You can see that we've added a new field to our game struct, which is a slice that's updated with information about the keyboard's currently held keys. The ebiten.Key type is just an alias for an integer value, which can be converted into a string that holds the name of a given key.

If one of the arrow buttons is pressed, the ball now moves in the corresponding direction. We've added acceleration values — as well as resistance, which slows the ball down naturally, when no arrow keys are pressed. If the space bar is held at the same time as one of the arrow keys, then the ball is accelerated at twice the usual speed.

Here's What Other People Have Achieved

The most impressive game to have been created using the Ebiten framework may be Bear's Restaurant, a vintage-style RPG that is available to download on the iOS app store and Google Play store, running natively on Apple and Android smartphones. It has already been downloaded more than a million times.
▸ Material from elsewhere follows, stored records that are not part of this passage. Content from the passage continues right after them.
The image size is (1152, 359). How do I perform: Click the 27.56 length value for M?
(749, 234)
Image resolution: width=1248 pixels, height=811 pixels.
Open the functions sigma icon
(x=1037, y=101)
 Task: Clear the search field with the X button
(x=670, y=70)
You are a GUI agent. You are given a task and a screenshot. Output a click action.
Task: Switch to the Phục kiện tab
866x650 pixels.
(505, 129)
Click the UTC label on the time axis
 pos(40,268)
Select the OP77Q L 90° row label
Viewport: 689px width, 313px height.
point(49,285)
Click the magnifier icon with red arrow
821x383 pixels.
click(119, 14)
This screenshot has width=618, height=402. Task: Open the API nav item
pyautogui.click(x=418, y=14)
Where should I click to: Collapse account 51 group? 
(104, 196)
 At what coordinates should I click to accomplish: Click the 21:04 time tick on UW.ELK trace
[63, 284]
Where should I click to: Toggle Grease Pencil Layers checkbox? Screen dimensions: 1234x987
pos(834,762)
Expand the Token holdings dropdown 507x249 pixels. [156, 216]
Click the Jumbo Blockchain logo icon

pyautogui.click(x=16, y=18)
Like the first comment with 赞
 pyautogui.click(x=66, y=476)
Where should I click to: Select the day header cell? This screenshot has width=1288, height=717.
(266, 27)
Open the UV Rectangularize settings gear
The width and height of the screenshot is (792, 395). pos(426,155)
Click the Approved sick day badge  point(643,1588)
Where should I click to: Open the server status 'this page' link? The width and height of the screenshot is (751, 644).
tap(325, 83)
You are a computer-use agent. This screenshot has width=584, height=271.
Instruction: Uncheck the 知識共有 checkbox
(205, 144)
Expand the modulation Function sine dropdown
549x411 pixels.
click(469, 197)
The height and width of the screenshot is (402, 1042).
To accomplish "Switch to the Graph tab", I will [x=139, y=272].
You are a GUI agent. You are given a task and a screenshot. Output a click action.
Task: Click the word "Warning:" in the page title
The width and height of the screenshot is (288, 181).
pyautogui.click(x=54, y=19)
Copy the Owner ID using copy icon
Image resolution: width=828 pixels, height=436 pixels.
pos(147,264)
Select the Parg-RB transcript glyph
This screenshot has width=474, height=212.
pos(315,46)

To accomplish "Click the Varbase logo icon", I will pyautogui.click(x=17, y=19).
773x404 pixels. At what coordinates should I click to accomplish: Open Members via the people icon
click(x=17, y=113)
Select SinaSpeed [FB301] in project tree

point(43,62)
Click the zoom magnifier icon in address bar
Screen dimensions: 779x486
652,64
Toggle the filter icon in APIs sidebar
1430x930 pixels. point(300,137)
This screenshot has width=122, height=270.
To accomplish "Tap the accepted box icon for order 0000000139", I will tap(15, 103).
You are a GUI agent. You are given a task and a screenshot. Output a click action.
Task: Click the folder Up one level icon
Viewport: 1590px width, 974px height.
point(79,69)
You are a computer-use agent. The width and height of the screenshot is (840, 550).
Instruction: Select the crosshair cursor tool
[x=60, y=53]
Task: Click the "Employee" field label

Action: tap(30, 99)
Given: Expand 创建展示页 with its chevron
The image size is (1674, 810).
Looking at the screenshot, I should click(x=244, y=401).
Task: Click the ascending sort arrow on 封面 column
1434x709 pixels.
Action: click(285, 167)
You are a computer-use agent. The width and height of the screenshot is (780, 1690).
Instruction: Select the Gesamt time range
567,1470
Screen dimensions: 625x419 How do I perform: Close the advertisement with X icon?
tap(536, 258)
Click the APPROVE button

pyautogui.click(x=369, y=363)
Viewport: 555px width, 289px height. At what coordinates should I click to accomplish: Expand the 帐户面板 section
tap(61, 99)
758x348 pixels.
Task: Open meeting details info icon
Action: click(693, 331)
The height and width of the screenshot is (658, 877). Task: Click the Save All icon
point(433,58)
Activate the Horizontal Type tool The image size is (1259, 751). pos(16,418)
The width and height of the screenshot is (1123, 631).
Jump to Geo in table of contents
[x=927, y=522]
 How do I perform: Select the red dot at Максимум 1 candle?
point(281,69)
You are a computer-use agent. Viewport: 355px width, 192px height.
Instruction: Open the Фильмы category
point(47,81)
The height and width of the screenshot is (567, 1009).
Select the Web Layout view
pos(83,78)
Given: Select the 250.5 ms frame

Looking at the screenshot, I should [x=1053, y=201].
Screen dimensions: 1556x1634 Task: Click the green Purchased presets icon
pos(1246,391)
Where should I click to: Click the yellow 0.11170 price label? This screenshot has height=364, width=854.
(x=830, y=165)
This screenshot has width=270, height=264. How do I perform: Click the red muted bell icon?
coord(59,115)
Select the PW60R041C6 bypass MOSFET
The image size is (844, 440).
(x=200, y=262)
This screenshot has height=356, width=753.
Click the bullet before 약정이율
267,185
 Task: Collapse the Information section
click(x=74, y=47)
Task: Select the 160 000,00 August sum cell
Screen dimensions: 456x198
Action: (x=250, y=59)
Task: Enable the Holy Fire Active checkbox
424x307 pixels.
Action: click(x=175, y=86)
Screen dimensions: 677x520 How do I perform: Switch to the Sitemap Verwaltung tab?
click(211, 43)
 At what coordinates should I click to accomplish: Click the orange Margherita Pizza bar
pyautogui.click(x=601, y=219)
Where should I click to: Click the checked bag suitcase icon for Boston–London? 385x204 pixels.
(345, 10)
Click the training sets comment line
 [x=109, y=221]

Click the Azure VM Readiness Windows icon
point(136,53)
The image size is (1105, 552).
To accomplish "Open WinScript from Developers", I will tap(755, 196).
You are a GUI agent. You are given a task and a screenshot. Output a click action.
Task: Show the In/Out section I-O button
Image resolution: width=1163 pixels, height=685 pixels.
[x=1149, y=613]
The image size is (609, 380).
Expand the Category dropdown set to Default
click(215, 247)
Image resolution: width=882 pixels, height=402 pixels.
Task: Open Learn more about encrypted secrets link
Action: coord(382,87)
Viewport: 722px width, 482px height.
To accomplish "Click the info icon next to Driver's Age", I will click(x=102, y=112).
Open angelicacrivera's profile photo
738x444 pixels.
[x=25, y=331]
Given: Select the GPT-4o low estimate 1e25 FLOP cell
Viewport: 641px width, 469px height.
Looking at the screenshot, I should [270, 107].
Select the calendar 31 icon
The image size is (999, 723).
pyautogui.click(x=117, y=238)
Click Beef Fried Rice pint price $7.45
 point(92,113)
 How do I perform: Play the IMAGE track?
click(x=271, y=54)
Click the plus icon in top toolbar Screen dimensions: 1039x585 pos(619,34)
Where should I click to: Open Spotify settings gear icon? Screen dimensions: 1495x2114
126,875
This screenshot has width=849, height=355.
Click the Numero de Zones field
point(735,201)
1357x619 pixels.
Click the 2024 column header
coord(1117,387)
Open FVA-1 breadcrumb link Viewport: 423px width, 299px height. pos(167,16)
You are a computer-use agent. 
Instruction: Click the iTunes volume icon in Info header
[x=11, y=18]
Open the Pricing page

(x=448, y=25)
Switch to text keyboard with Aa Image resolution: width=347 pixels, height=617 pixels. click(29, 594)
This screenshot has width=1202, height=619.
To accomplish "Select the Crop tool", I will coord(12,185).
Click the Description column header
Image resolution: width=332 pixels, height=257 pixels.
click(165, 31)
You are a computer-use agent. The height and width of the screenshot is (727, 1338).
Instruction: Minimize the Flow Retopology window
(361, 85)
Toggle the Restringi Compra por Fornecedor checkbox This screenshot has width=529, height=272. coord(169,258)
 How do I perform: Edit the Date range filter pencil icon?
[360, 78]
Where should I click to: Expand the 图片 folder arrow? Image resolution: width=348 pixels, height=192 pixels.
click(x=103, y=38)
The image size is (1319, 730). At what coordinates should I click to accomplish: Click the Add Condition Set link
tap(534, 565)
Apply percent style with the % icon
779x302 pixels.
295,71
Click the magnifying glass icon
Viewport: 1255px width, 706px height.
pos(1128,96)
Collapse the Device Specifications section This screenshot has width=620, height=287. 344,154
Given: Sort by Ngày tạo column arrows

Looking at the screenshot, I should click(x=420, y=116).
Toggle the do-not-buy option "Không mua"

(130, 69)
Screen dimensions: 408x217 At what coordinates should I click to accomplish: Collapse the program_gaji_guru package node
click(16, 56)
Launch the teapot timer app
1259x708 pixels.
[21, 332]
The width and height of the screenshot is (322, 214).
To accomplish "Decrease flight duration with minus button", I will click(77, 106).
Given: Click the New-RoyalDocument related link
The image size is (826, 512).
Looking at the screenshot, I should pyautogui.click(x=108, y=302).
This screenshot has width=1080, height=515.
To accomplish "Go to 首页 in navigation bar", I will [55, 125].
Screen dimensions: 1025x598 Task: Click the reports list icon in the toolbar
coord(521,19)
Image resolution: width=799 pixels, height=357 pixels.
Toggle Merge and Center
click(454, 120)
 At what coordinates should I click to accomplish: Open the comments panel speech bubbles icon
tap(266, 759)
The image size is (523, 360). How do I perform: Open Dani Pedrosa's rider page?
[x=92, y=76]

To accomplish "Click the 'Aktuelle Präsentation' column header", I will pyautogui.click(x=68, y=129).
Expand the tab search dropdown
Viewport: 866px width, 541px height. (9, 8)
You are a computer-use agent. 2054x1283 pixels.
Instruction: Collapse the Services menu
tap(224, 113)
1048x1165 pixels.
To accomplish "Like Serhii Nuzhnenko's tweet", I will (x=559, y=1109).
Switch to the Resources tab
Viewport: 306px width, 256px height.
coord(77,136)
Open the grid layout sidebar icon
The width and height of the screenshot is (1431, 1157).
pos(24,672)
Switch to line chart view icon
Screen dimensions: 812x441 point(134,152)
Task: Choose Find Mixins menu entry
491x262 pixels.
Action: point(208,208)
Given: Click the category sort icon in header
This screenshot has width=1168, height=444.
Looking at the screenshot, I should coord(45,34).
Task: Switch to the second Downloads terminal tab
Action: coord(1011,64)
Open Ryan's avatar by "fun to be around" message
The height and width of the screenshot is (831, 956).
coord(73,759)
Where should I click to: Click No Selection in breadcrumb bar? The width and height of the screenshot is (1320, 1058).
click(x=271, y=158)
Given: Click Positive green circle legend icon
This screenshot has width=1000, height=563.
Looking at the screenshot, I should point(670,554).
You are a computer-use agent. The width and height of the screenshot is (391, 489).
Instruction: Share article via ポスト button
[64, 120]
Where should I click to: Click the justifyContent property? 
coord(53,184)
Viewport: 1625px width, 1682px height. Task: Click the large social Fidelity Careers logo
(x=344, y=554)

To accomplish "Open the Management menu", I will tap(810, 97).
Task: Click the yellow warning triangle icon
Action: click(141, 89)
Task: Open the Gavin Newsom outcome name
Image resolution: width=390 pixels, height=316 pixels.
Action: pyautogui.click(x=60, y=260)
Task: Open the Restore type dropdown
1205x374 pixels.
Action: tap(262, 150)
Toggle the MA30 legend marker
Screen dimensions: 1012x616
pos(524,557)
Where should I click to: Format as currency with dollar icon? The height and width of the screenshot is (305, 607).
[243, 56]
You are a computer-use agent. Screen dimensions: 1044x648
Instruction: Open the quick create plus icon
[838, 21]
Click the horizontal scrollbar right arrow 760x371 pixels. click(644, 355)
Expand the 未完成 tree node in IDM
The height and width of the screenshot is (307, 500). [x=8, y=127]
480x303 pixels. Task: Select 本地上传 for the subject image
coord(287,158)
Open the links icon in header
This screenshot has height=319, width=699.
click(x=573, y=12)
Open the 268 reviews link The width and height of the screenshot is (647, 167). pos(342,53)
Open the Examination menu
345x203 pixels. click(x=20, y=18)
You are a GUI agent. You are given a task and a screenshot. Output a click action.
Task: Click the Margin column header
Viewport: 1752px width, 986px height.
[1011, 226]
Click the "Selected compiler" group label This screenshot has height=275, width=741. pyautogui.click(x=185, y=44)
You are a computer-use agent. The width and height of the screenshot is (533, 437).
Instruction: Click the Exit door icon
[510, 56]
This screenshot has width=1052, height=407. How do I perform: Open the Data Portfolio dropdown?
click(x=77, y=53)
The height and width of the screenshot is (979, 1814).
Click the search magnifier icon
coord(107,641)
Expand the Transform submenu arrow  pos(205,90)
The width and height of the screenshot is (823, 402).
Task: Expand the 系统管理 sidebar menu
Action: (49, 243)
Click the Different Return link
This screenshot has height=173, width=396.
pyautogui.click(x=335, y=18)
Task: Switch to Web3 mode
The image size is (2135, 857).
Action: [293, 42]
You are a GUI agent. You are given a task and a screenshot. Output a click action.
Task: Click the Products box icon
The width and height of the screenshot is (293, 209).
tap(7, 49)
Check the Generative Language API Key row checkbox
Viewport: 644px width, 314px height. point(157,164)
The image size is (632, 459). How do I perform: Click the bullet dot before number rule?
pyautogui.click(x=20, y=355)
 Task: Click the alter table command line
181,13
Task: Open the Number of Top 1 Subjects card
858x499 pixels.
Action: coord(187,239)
The independent developer Elias Daler recently created a simple but fun little game based on the 1970s arcade classic Breakout. He's compiled the code down to WebAssembly, so you can play it online in your browser. If you want to figure out how to work with images, sprites, sound effects and music — or other topics that we haven't been able to cover in this post — it's worth looking at his code: it's clean and well organized, so that's a great place to start if you want to see how Ebiten can be used to create the sort of games that are genuinely worth playing.